- _Task instructions_:
Copy out each of the items below word for word.

- _Data for this task_:
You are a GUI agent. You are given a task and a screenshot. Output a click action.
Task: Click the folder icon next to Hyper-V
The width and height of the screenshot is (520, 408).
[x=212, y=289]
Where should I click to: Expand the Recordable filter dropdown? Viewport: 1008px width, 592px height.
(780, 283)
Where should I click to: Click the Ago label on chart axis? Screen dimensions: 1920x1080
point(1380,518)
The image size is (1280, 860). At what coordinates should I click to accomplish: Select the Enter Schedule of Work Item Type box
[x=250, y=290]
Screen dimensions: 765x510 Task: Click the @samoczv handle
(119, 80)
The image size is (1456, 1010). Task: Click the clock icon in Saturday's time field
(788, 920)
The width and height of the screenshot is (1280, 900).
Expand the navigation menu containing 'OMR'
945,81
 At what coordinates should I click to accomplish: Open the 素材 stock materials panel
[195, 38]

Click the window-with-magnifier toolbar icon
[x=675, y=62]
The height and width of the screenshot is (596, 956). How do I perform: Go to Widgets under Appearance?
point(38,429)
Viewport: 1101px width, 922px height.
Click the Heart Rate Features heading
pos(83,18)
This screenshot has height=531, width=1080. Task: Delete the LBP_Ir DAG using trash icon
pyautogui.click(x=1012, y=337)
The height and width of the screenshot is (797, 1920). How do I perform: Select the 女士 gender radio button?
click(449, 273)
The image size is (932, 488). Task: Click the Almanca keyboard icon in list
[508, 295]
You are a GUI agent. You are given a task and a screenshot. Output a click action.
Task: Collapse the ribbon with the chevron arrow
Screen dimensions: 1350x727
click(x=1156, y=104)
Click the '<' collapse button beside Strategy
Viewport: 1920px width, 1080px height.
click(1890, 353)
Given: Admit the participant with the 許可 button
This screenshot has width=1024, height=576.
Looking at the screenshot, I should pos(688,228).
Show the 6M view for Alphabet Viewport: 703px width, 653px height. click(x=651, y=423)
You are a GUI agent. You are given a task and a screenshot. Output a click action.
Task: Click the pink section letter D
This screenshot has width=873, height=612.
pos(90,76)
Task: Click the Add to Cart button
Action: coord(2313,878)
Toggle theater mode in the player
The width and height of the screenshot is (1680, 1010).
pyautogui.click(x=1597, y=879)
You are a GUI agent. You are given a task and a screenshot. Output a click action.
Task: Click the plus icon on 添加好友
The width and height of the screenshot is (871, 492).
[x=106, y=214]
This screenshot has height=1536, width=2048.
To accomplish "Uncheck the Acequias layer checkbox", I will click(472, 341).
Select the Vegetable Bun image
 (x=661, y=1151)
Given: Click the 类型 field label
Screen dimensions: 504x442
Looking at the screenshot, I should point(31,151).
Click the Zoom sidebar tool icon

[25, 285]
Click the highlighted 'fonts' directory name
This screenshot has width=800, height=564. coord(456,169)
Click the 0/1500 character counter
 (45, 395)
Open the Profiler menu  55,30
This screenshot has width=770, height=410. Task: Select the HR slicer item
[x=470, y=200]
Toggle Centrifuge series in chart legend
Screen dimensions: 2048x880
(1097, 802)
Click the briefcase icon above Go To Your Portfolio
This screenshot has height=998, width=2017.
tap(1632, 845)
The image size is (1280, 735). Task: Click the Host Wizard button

- _Exercise output_:
You are a GUI agent. You are given a task and a screenshot. Output a click action.
Task: Click the folder icon next to Hyper-V
The width and height of the screenshot is (520, 408).
[x=212, y=289]
Where should I click to: Expand the Recordable filter dropdown? Viewport: 1008px width, 592px height.
(780, 283)
Where should I click to: Click the Ago label on chart axis? Screen dimensions: 1920x1080
point(1380,518)
The image size is (1280, 860). At what coordinates should I click to accomplish: Select the Enter Schedule of Work Item Type box
[x=250, y=290]
Screen dimensions: 765x510 Task: Click the @samoczv handle
(119, 80)
The image size is (1456, 1010). Task: Click the clock icon in Saturday's time field
(788, 920)
The width and height of the screenshot is (1280, 900).
Expand the navigation menu containing 'OMR'
945,81
 At what coordinates should I click to accomplish: Open the 素材 stock materials panel
[195, 38]

Click the window-with-magnifier toolbar icon
[x=675, y=62]
The height and width of the screenshot is (596, 956). How do I perform: Go to Widgets under Appearance?
point(38,429)
Viewport: 1101px width, 922px height.
Click the Heart Rate Features heading
pos(83,18)
This screenshot has height=531, width=1080. Task: Delete the LBP_Ir DAG using trash icon
pyautogui.click(x=1012, y=337)
The height and width of the screenshot is (797, 1920). How do I perform: Select the 女士 gender radio button?
click(449, 273)
The image size is (932, 488). Task: Click the Almanca keyboard icon in list
[508, 295]
You are a GUI agent. You are given a task and a screenshot. Output a click action.
Task: Collapse the ribbon with the chevron arrow
Screen dimensions: 1350x727
click(x=1156, y=104)
Click the '<' collapse button beside Strategy
Viewport: 1920px width, 1080px height.
click(1890, 353)
Given: Admit the participant with the 許可 button
This screenshot has width=1024, height=576.
Looking at the screenshot, I should pos(688,228).
Show the 6M view for Alphabet Viewport: 703px width, 653px height. click(x=651, y=423)
You are a GUI agent. You are given a task and a screenshot. Output a click action.
Task: Click the pink section letter D
This screenshot has width=873, height=612.
pos(90,76)
Task: Click the Add to Cart button
Action: coord(2313,878)
Toggle theater mode in the player
The width and height of the screenshot is (1680, 1010).
pyautogui.click(x=1597, y=879)
You are a GUI agent. You are given a task and a screenshot. Output a click action.
Task: Click the plus icon on 添加好友
The width and height of the screenshot is (871, 492).
[x=106, y=214]
This screenshot has height=1536, width=2048.
To accomplish "Uncheck the Acequias layer checkbox", I will click(472, 341).
Select the Vegetable Bun image
 (x=661, y=1151)
Given: Click the 类型 field label
Screen dimensions: 504x442
Looking at the screenshot, I should point(31,151).
Click the Zoom sidebar tool icon

[25, 285]
Click the highlighted 'fonts' directory name
This screenshot has width=800, height=564. coord(456,169)
Click the 0/1500 character counter
 (45, 395)
Open the Profiler menu  55,30
This screenshot has width=770, height=410. Task: Select the HR slicer item
[x=470, y=200]
Toggle Centrifuge series in chart legend
Screen dimensions: 2048x880
(1097, 802)
Click the briefcase icon above Go To Your Portfolio
This screenshot has height=998, width=2017.
tap(1632, 845)
The image size is (1280, 735). Task: Click the Host Wizard button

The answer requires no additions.